Equilibria and UV‐Spectral Characteristics of BrCl, BrCl 2 − , and Br 2 Cl − Species in 1,2‐Dichloroethane − Stereoselectivity and Kinetics of the Electrophilic Addition of these Species to Alkenes

UV/Vis spectrophotometric measurements have been used to determine the equilibrium constants and the absorption spectra of Bu 4 N + Br 2 Cl − and Bu 4 N + BrCl 2 − species in 1,2‐dichloroethane (DCE) at 25 °C. The formation constants and the absorption spectra of BrCl from Br 2 and Cl 2 and of Bu 4 N + Cl 3 − species from Bu 4 N + Cl − and Cl 2 were also determined in this solvent at 25 °C. The kinetics and the products of bromochlorination of several aryl‐substituted olefins with BrCl, with Br 2 in the presence of an excess of Bu 4 N + Cl − (Br 2 /Cl − ), and with BrCl in the presence of an excess of Bu 4 N + Cl − (BrCl/Cl − ) were investigated in DCE at different temperatures. The kinetics and product distribution data for the reactions with Br 2 /Cl − or BrCl/Cl − are interpreted on the basis of a mechanism involving a product‐ and rate‐determining nucleophilic attack by chloride on the olefin‐halogen (Br 2 or BrCl) π complex.
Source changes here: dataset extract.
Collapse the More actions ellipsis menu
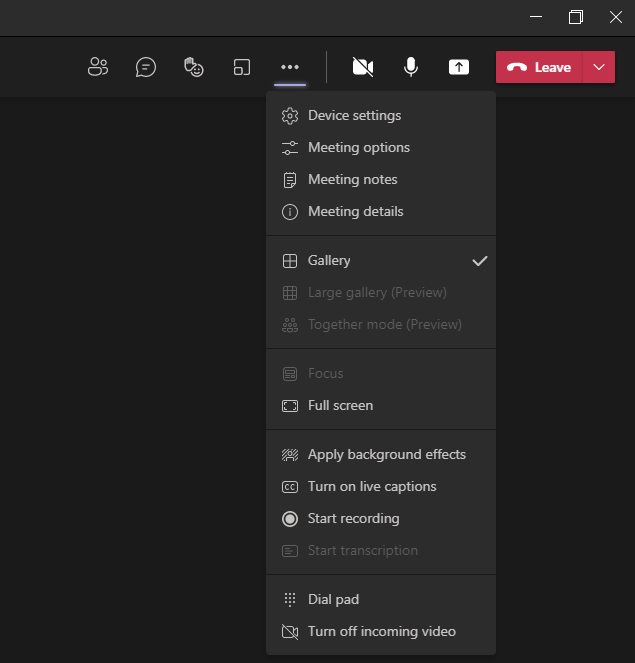635x663 pixels. point(290,67)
The data relating to the electrophilic addition of BrCl are interpreted in terms of the initial formation of a 1:1 olefin−BrCl π complex, the ionization of which, catalyzed by a second halogen molecule, gives a bromonium (or β‐bromocarbenium) BrCl 2 − ion pair able to collapse to the corresponding bromochloro adducts. A significant proportion of the ion pair intermediates may, however, actually be present as bromonium (or β‐bromocarbenium) Br 2 Cl − and Br 3 − ion pairs, and the collapse of these should be responsible for the formation of the dibromides in BrCl addition.